The party is shifting back to its longer-term goal of becoming a global competitor in telecoms, electric cars and other profitable technology. That is inflaming trade tension with Washington and Europe, which complain Beijing’s tactics violate its market-opening commitments and hurt foreign competitors.
Li promised progress in reining in climate-changing carbon emissions, a step toward keeping President Xi Jinping’s pledge last year to become carbon-neutral by 2060. But he avoided aggressive targets that might weigh on economic growth.
The NPC meeting focuses on domestic issues but is overshadowed by geopolitics as Xi’s government pursues more assertive trade and strategic policies and faces criticism over its treatment of Hong Kong and ethnic minorities. The ruling party has doubled down on crushing dissent as Xi tries to cement his image as a history-making leader reclaiming China’s rightful place as a global power.

====

_Set exercise 1:_ Write out the part of the passage on China's NPC meeting that falls between "The NPC meeting" and "a global power.", inclusive, without changing a word.
_Set exercise 2:_ Extend the passage on China's NPC meeting, picking up right after its final sentence.
The records aren't needed here.

====

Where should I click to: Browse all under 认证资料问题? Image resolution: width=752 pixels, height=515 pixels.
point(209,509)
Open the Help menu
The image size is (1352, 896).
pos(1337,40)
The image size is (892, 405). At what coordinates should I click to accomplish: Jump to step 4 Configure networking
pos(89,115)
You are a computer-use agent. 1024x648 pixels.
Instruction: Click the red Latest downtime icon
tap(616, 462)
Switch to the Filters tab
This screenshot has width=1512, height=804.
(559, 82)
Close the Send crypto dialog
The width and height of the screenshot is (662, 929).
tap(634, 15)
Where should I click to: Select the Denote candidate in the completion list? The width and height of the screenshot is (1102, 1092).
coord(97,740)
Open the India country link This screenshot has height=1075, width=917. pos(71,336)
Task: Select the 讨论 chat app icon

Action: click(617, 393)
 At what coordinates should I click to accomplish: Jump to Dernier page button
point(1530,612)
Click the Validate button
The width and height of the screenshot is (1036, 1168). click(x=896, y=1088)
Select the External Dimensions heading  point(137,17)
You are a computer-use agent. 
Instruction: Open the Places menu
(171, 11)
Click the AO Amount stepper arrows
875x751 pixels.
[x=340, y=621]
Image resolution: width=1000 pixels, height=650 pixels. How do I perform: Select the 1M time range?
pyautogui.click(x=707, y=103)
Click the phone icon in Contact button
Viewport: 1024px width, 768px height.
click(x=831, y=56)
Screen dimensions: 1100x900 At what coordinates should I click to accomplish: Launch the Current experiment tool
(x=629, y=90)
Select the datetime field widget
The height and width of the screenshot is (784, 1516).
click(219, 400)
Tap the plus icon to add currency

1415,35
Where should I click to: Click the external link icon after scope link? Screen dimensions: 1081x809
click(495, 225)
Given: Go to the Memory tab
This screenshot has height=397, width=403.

====

_Right answer 1:_
The NPC meeting focuses on domestic issues but is overshadowed by geopolitics as Xi’s government pursues more assertive trade and strategic policies and faces criticism over its treatment of Hong Kong and ethnic minorities. The ruling party has doubled down on crushing dissent as Xi tries to cement his image as a history-making leader reclaiming China’s rightful place as a global power.

_Right answer 2:_
An NPC deputy chairman, Wang Chen, said a Hong Kong Election Committee dominated by businesspeople and other pro-Beijing figures will be given a bigger role in choosing the territory’s legislature. Wang said the Election Committee would choose a “relatively large” share of the now 70-member Legislative Council.
That came after a spokesman for the legislature on Thursday said Beijing wants “patriots ruling Hong Kong,” fuelling fears opposition voices will be shut out of the political process.
Li, the premier, said Beijing wants to “safeguard national security” in Hong Kong.
Also Friday, the Government announced a 6.8 per cent rise in military spending to 1.4 trillion yuan (US$217 billion) amid territorial disputes with India and other neighbours and ambitions to match the United States and Russia in missile, stealth fighter and other weapons technology.
That is less than the double-digit increases of earlier years but a marked rise in real terms when inflation is close to zero. Foreign analysts say total military spending is up to 40 per cent more than the reported figure, the world’s second-highest after the United States.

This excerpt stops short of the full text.